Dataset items
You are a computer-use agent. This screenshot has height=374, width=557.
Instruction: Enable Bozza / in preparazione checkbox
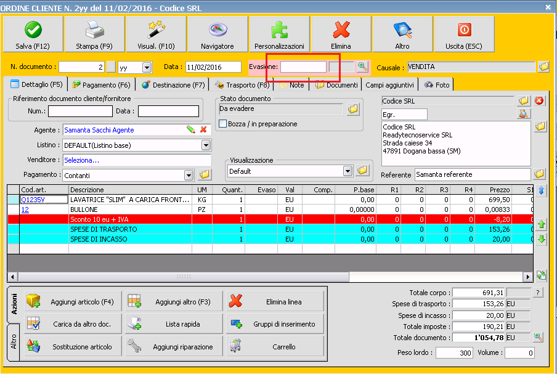(224, 124)
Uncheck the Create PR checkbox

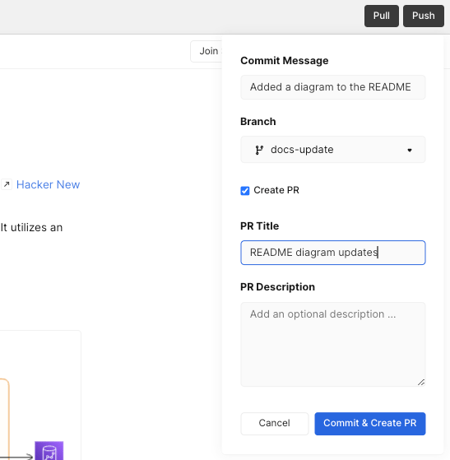point(245,191)
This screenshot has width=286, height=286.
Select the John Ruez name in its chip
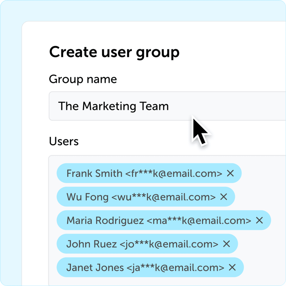pos(92,244)
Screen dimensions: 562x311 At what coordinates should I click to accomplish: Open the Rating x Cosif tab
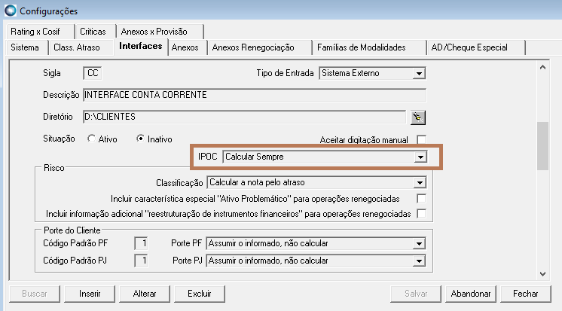tap(36, 32)
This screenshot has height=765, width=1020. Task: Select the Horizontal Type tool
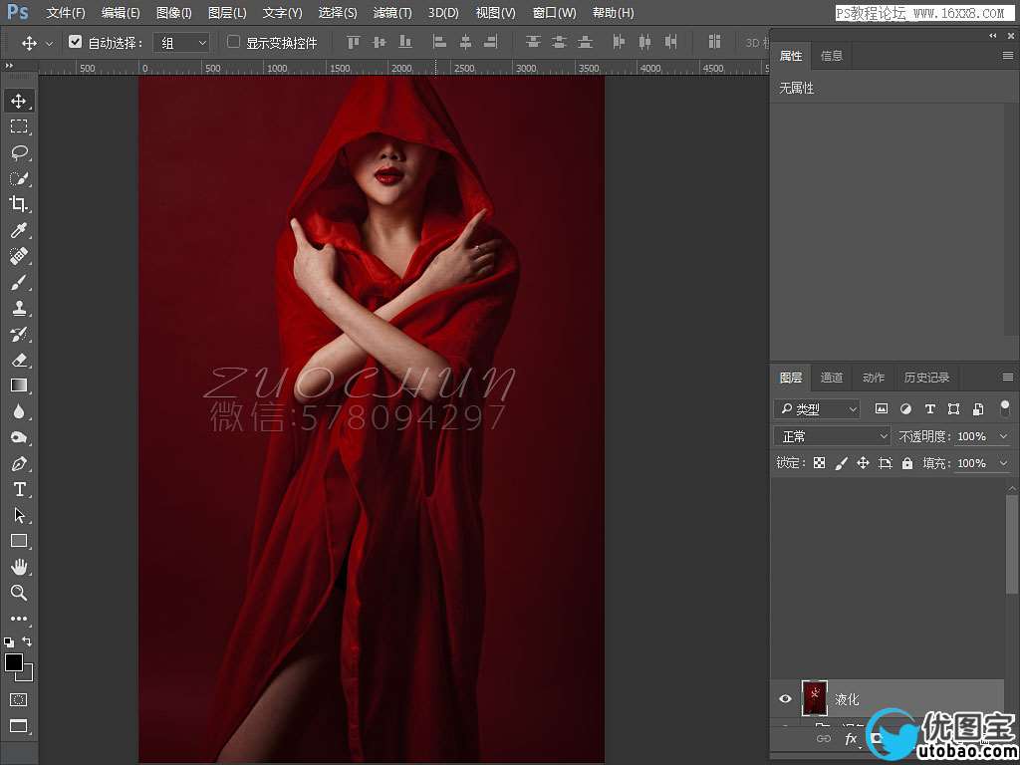coord(19,489)
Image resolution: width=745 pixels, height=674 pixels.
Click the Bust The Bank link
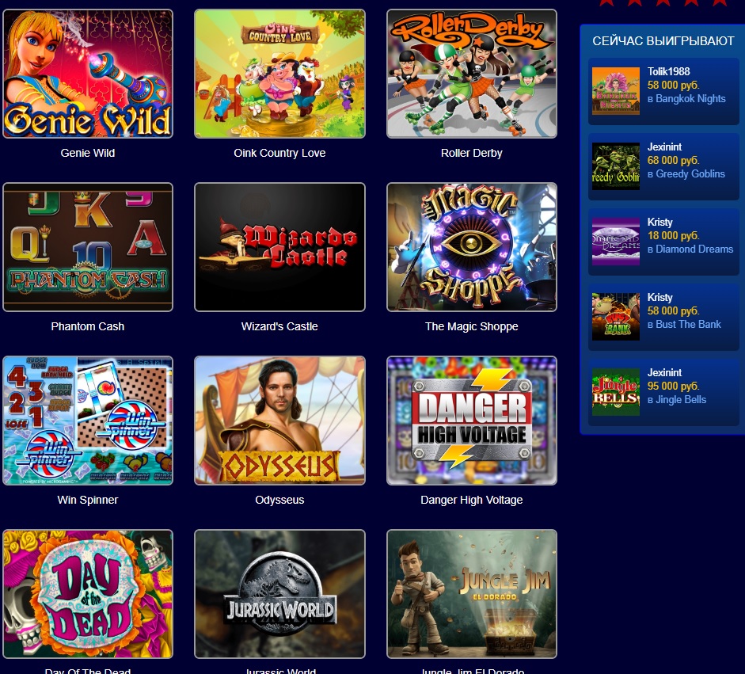coord(688,324)
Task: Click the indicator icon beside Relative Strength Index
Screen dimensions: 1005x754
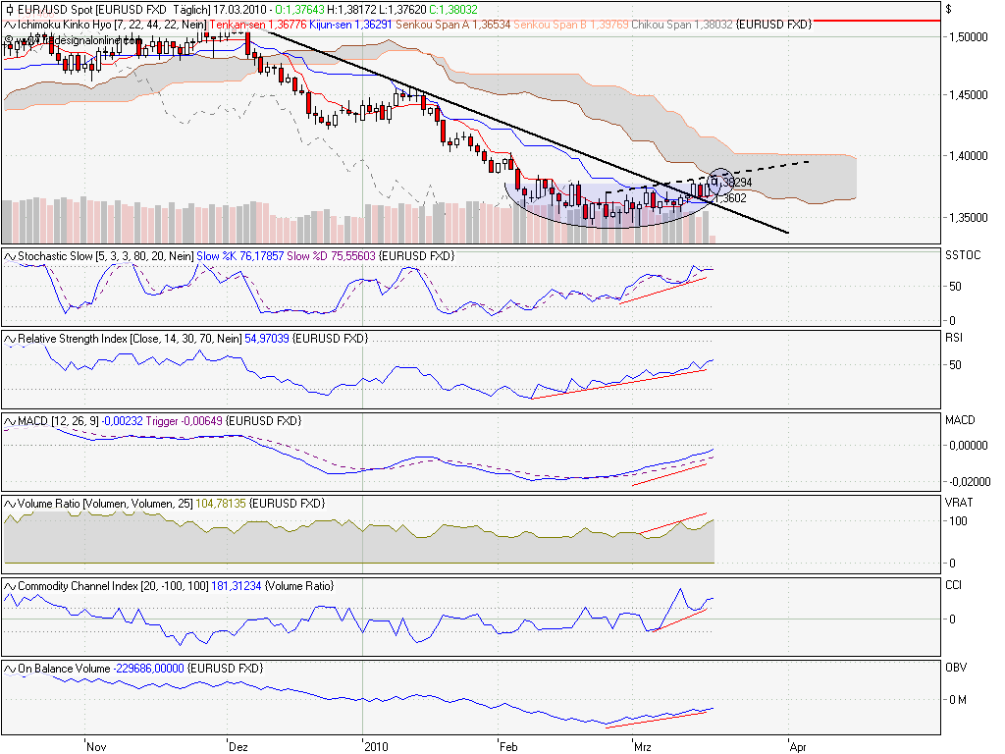Action: coord(10,339)
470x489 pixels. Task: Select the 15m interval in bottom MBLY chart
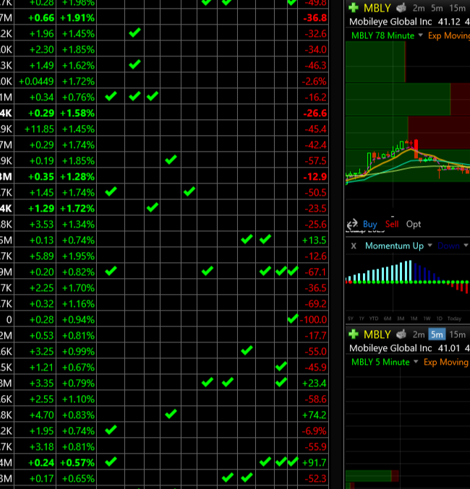(x=457, y=334)
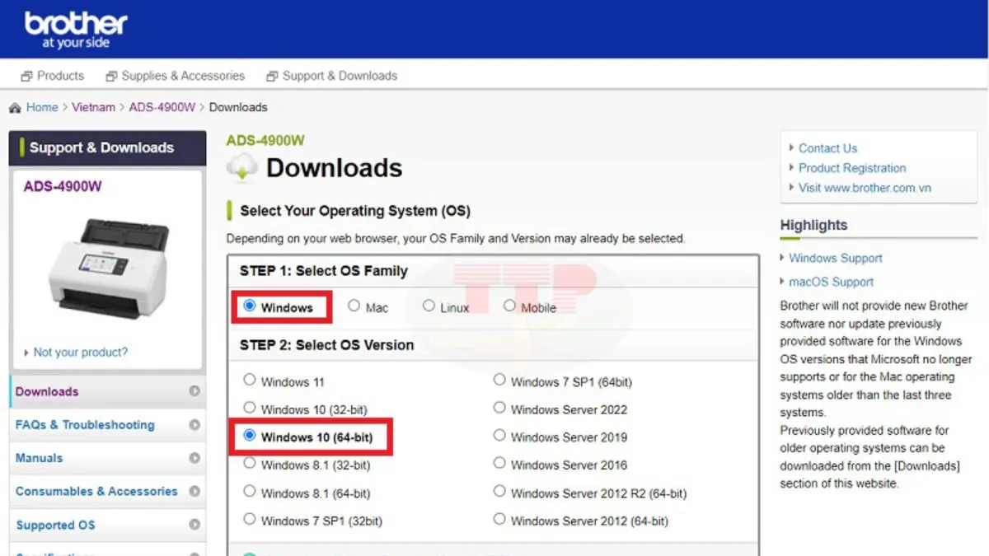
Task: Click arrow icon next to FAQs & Troubleshooting
Action: [195, 425]
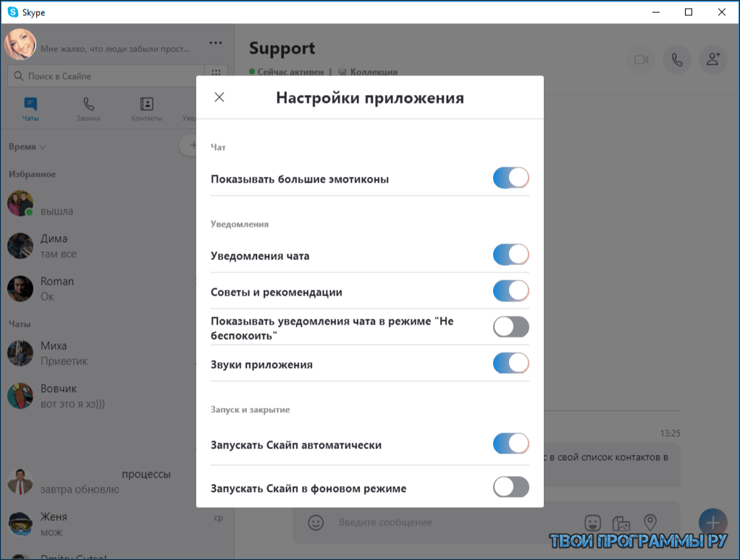Click the share location pin icon
Screen dimensions: 740x560
[x=650, y=522]
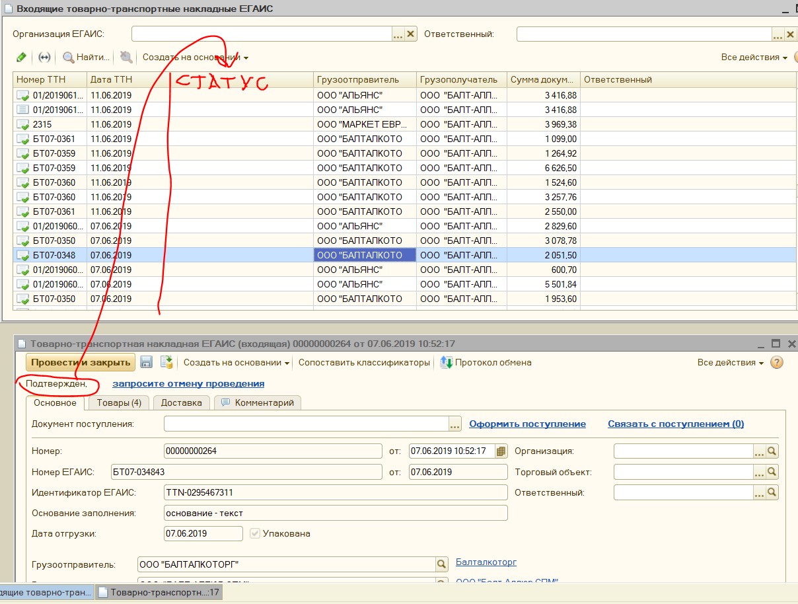Click magnifier beside Грузоотправитель field
The width and height of the screenshot is (798, 604).
point(441,564)
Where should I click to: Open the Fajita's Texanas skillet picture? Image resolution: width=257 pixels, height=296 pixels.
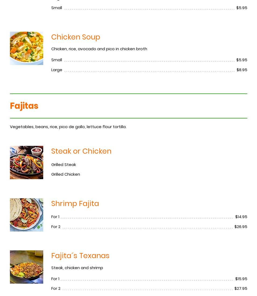[26, 267]
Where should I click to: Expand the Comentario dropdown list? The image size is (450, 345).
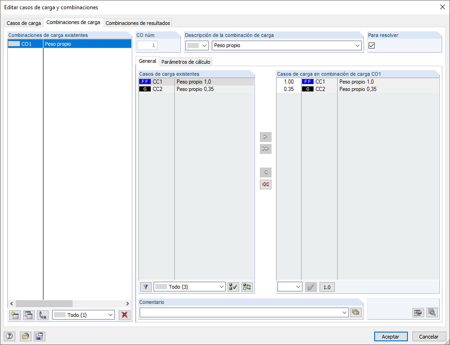click(x=345, y=312)
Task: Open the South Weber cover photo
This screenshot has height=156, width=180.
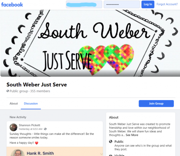Action: [x=90, y=43]
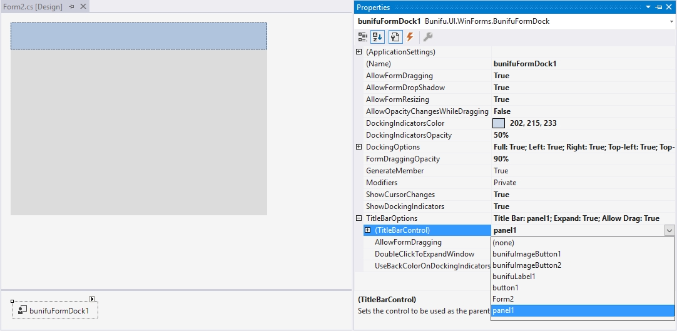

Exercise aim: Output each record above exactly as it stands, excluding all pictures.

Task response:
You are a computer-use agent. This screenshot has height=374, width=557.
Instruction: Enable Bozza / in preparazione checkbox
(224, 124)
Uncheck the Create PR checkbox

point(245,191)
This screenshot has width=286, height=286.
Select the John Ruez name in its chip
pos(92,244)
Screen dimensions: 562x311 At what coordinates should I click to accomplish: Open the Rating x Cosif tab
tap(36, 32)
This screenshot has height=765, width=1020. Task: Select the Horizontal Type tool
coord(19,489)
Image resolution: width=745 pixels, height=674 pixels.
Click the Bust The Bank link
coord(688,324)
Task: Click the indicator icon beside Relative Strength Index
Screen dimensions: 1005x754
Action: coord(10,339)
470x489 pixels. Task: Select the 15m interval in bottom MBLY chart
(x=457, y=334)
Task: Click arrow icon next to FAQs & Troubleshooting
Action: [195, 425]
Click the share location pin icon
Screen dimensions: 740x560
[x=650, y=522]
Click magnifier beside Грузоотправитель field
The width and height of the screenshot is (798, 604).
point(441,564)
Where should I click to: Open the Fajita's Texanas skillet picture? Image resolution: width=257 pixels, height=296 pixels.
[26, 267]
Where should I click to: Expand the Comentario dropdown list? The image size is (450, 345).
click(x=345, y=312)
Task: Open the South Weber cover photo
This screenshot has height=156, width=180.
Action: [x=90, y=43]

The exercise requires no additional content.